Com alguma apreensão. O país perdeu 20 anos ou mais em termos de infraestruturas. Precisamos desesperadamente de um novo aeroporto por várias razões, não só para resolver os problemas de constrangimentos de partidas e de chegadas, mas também do ponto de vista económico. Por outro lado, também nas ligações de alta velocidade temos de estar ligados à Europa e a ligação a Madrid é fundamental.
Independentemente da guerra das bitolas?
Tenho sérias reservas relativamente ao modo como as coisas são vistas. Pessoalmente, tenho sérias reservas a esta ideia de fazer as ligações de alta velocidade em bitola ibérica. Não quer dizer que tenhamos de migrar toda a rede para bitola europeia, mas particularmente Lisboa, Porto e Algarve deveriam estar preparados para estas ligações internacionais. Os argumentos que são utilizados para não se fazer em bitola europeia não me convencem. Talvez seja influenciado pelas discussões que havia mas, nessa altura, os próprios financiamentos europeus exigiam bitola europeia. Não sei como está agora. E num momento em que a Europa precisa de mais integração e de uma nova arquitetura institucional do financiamento estamos a permitir que continue a existir uma distância efetiva.
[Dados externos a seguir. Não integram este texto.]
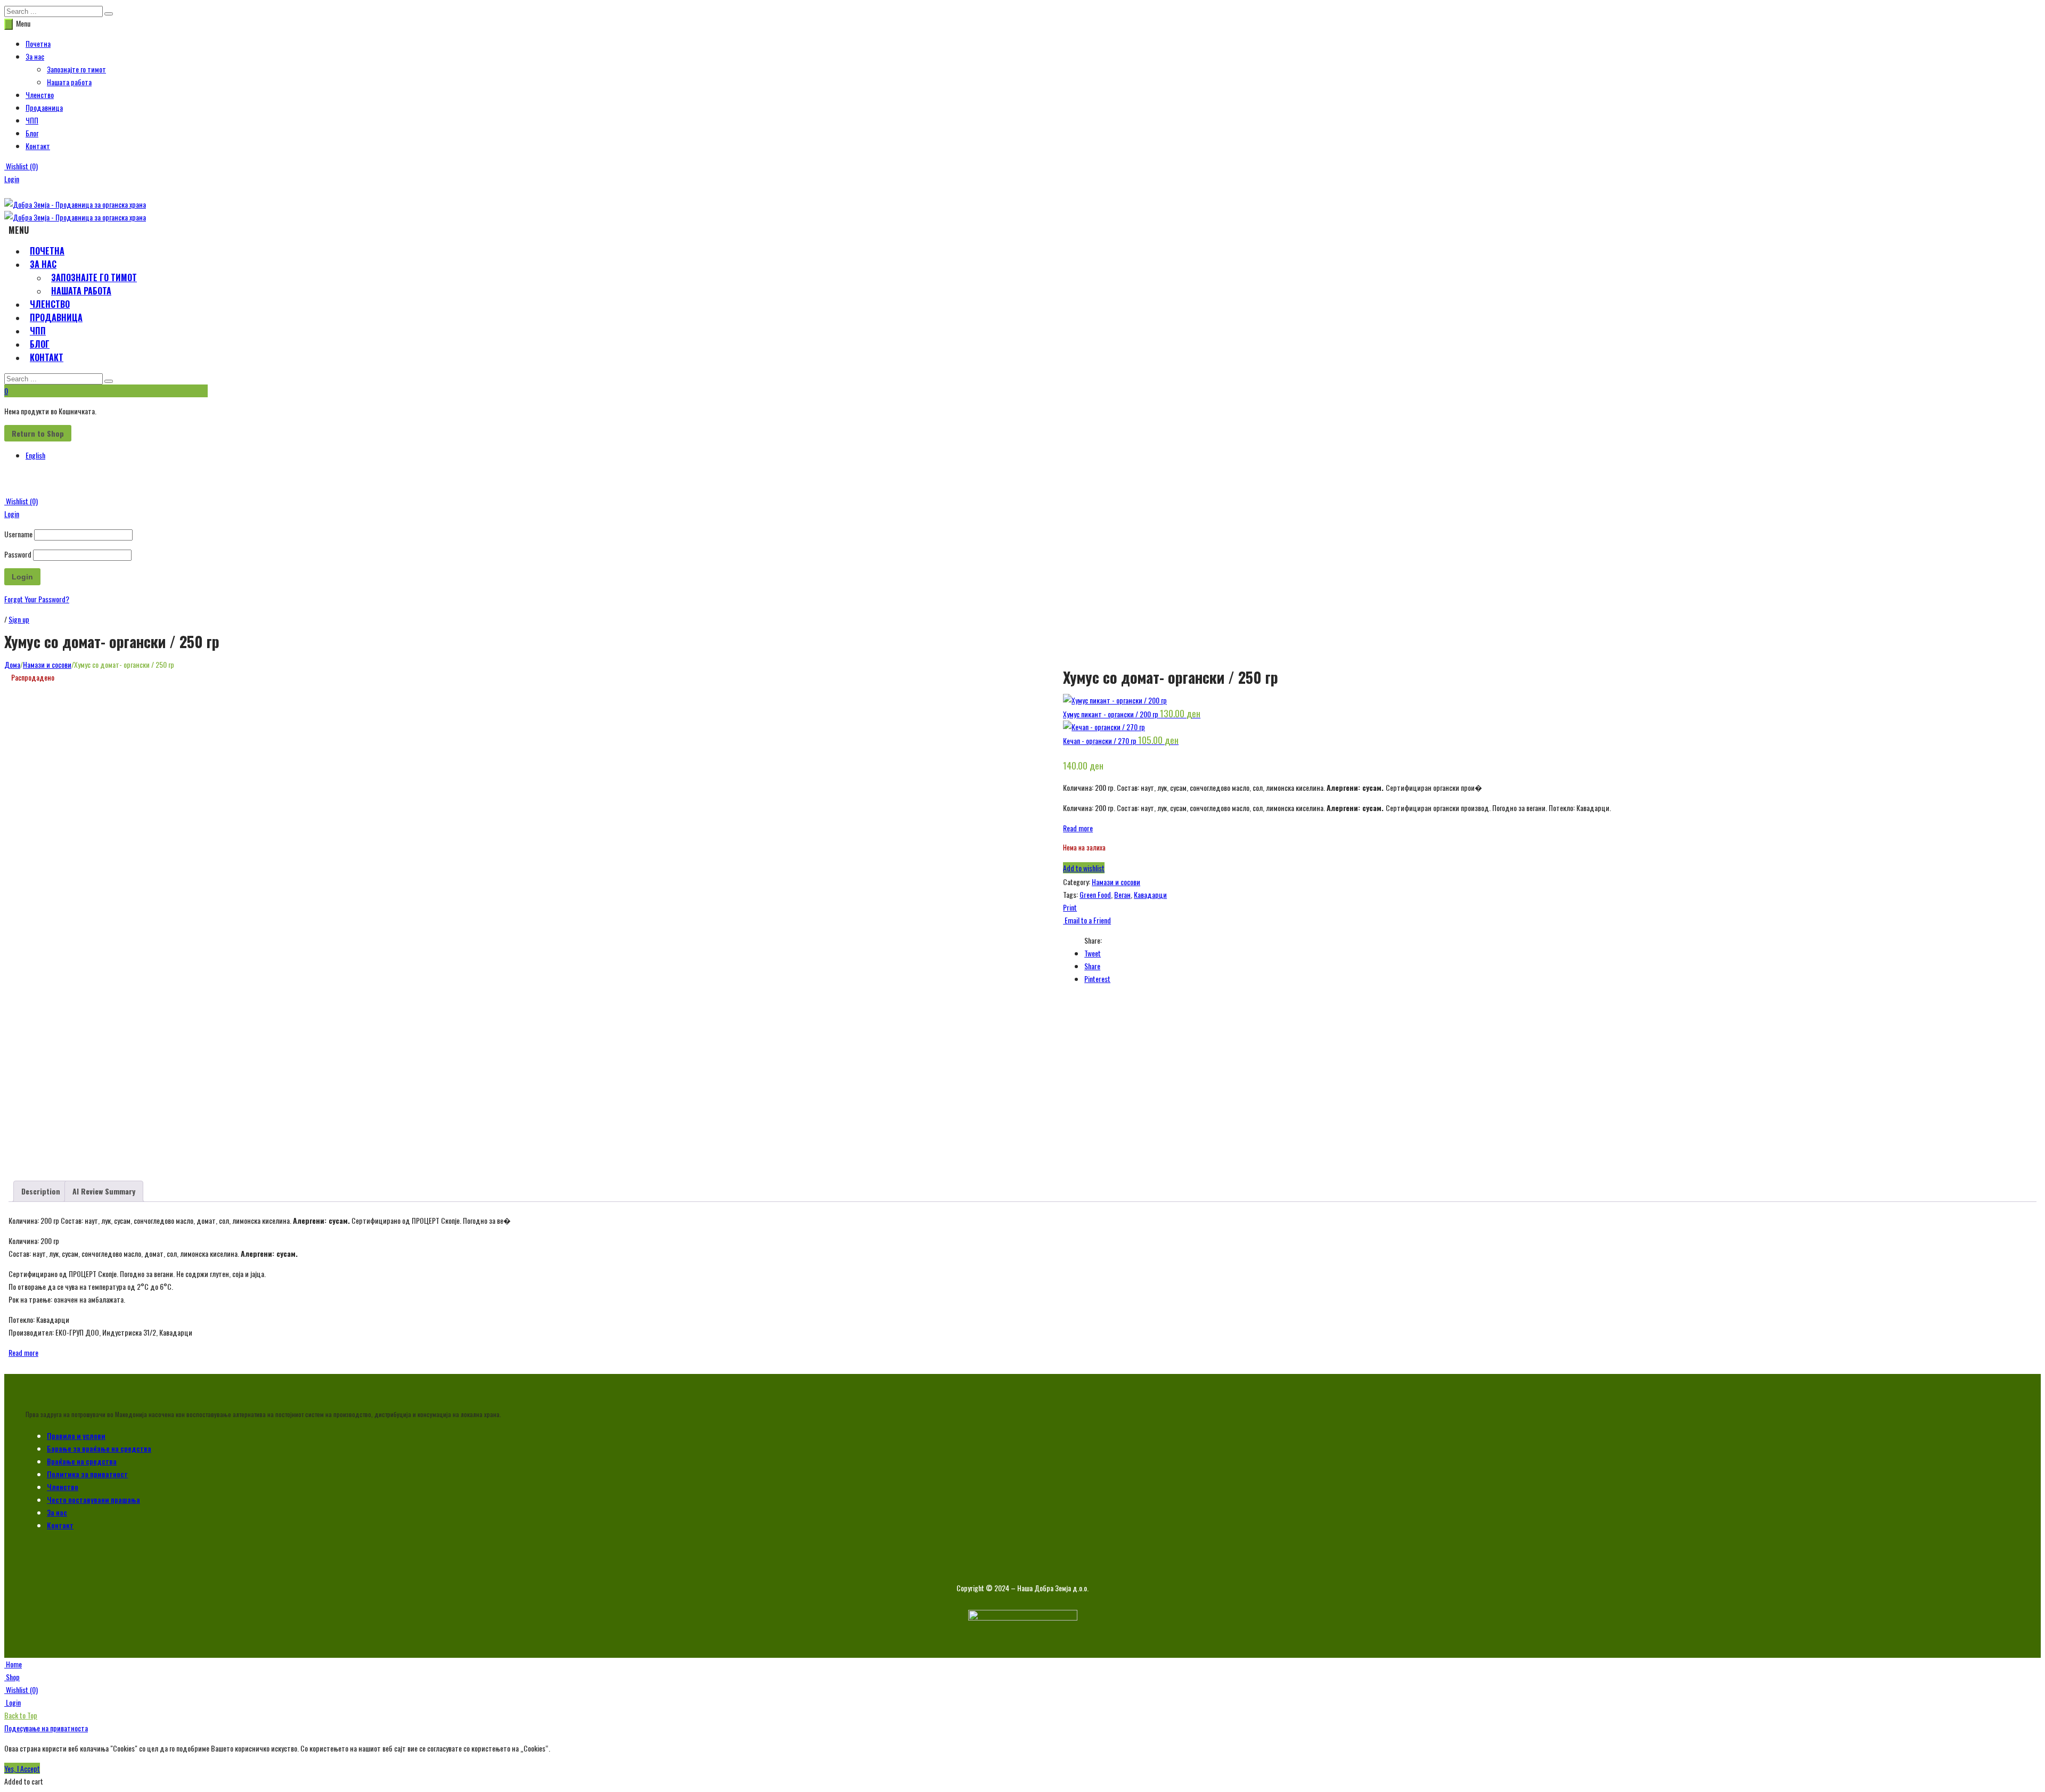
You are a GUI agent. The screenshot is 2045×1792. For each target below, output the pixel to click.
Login (11, 178)
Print (1070, 907)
Até podemos ficar prejudicados em relação a Espanha porque, em termos de fixação de capitais, de sedes de empresa, etc., podem preferir ir para Espanha porque chegam mais rapidamente à Europa do que se vierem para cá.
E em relação ao aeroporto?
Acho que o grupo de trabalho fez um excelente trabalho e a Governo também esteve bem em aceitar o relatório e avançar para o novo aeroporto. Agora estou a ver que isto continua difícil e em termos da construção poderia optar-se por fases, por exemplo. Não sou engenheiro, mas julgo que já na altura se discutia a possibilidade de se ir progressivamente construindo. É preciso pensar e ver as alternativas mais adequadas às nossas necessidades.
Quanto à TAP faz sentido privatizar agora que tem dado lucro?
A questão do lucro ou do prejuízo não é uma questão fundamental e também se não houvesse lucro não se privatizava. É bom sinal que dê lucro. Do meu ponto de vista, o setor aéreo é estratégico e Portugal não pode deixar de ter algum controlo na questão das suas articulações aéreas e a questão da TAP deve ser encarada do ponto de vista de uma estratégia internacional. O que é que queremos em termos do transporte aéreo? As outras empresas aéreas, como a francesa, espanhola e até a própria alemã, de uma forma ou de outra, o Estado também está lá metido, com maiores ou menores participações. A questão do mais privado ou do menos privado deve estar relacionado com a definição da estratégia. Não é ‘vamos privatizar a quem oferecer mais’, não defendo essa perspetiva.
Consoante essa estratégia, o Estado pode ter uma posição maior ou menor?
Até se pode chegar à conclusão que é melhor privatizar tudo, mas esta discussão não é feita.
Sente que a TAP é usada como arma de arremesso político?
Acho que há muita ideologia nessa discussão, quando se devia ter em conta o interesse do país e a afirmação do país no contexto europeu e internacional. Essa é que deve ser a prioridade. Será que conseguimos utilizar o novo aeroporto e a TAP como instrumento de reforço da nossa voz, da nossa posição no contexto europeu? Na minha opinião é isso que deve presidir no momento da decisão.
O interesse do país deve estar acima de qualquer guerra política-partidária…
Acho e, muitas vezes, as guerras são primárias. Sou pela privatização porque sou favorável à economia de mercado. Essa é uma opção ideológica.